È stato il tempo delle cicale. Nelle economie avanzate, nei cinque anni prima del 2007, il rapporto debito/reddito delle famiglie è esploso di una media del 39% al 138%. Non solo. In Danimarca, Islanda, Irlanda, Olanda e Norvegia il debito ha raggiunto il picco del 200% delle entrate delle famiglie.
Tuttavia, la contrazione dell’attività economica è spesso troppo forte per essere imputata solo al calo dei prezzi delle case, all’esplosione di una bolla immobiliare o a una crisi bancaria, mentre è più verosimilmente una combinazione dei vari fattori. In ogni caso, in momenti di deleveraging immobiliare, «politiche macroeconomiche appropriate sono cruciali per mettere il freno a contrazioni eccessive».
«Fino a quando il contestuale boom nei prezzi dell’immobiliare - per esempio in Islanda, Irlanda, Spagna, Regno Unito e Stati Uniti - ha significato che il debito delle famiglie rispetto alle attività si era mantenuto ampiamente stabile, mascherando la crescente esposizione a una caduta dei prezzi delle attività. Ma quando i prezzi immobiliari sono crollati, molte famiglie hanno riscontrato maggiori difficoltà a rispettare le scadenze dei pagamenti del mutuo. E i fallimenti delle famiglie, la confisca degli immobili e le aste fallimentari sono diventate endemiche in un certo numero di economie».
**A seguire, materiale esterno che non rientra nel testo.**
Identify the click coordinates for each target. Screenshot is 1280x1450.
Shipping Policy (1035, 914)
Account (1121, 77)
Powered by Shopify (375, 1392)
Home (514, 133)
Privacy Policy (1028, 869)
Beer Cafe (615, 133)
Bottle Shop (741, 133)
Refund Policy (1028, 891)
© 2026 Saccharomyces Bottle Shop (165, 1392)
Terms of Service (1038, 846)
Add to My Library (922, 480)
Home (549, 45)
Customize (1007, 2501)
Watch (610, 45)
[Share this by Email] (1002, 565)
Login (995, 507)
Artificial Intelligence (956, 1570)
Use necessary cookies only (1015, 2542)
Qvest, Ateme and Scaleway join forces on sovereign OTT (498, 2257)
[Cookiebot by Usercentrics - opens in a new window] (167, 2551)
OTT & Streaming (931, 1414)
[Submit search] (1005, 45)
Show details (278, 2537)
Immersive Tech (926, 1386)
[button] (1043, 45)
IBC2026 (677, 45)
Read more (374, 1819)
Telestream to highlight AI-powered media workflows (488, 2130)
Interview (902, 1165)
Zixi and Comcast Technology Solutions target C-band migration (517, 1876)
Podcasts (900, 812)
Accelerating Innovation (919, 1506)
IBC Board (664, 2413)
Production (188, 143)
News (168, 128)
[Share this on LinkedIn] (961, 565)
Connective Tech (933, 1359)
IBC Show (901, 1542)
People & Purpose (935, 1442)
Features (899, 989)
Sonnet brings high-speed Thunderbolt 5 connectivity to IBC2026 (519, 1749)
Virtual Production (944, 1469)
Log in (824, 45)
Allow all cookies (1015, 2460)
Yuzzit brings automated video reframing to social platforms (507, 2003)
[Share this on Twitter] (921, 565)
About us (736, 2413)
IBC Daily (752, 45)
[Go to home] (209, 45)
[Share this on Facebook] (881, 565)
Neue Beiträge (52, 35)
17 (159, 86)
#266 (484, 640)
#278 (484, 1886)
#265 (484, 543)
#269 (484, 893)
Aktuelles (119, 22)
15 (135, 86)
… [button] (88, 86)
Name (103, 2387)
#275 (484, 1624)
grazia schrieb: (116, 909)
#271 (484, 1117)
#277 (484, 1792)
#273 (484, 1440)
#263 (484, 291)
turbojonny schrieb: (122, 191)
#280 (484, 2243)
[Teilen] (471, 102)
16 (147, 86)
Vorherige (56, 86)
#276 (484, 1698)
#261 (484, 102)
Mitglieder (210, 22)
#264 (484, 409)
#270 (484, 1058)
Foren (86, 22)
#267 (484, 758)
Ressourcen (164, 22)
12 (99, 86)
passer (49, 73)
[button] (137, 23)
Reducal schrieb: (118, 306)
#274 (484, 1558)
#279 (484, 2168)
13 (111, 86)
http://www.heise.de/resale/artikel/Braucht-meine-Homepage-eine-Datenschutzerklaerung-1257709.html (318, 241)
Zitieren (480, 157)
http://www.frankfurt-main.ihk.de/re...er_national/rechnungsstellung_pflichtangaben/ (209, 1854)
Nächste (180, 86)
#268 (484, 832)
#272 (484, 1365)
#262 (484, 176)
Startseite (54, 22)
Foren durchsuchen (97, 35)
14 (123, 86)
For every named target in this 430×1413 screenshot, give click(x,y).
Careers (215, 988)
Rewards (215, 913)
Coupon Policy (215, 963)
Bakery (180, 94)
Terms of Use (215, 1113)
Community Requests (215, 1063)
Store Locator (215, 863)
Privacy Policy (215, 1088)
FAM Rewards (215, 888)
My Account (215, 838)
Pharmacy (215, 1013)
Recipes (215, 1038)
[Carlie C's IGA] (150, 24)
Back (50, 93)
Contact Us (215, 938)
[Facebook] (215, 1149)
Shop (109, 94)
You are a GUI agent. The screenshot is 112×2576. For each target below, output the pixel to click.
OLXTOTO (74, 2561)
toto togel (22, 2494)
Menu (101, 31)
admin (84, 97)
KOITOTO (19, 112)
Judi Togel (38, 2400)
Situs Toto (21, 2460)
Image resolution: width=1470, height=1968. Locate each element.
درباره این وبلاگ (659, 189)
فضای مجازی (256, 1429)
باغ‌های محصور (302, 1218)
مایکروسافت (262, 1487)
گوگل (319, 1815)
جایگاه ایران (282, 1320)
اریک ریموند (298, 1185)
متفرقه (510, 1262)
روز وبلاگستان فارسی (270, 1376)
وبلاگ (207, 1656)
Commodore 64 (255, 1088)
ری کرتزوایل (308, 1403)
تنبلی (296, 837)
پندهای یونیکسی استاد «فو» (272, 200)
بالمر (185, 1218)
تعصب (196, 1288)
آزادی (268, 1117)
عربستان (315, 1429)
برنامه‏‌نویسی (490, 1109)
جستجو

L’Fmi guidato da Christine Lagarde rileva che prima della fine del 2011 i prezzi delle case sono scesi dai massimi prima della scoppio della bolla immobiliare di circa il 41% in Irlanda, del 29% in Islanda, in Spagna del 23%, come anche negli Stati Uniti, e del 21% in Danimarca. Ecco allora che servono politiche monetarie e fiscali di sostegno allo sviluppo e di aiuto mirato per poter ripagare i debiti contratti, evitando di frenare i consumi e l’economia.
Senza contare che per l’Fmi «la crisi finanziaria mondiale e le preoccupazioni circa la sostenibilitá del debito sovrano in molte economie avanzate hanno dimostrato che non esistono più beni che possono essere considerati davvero al sicuro».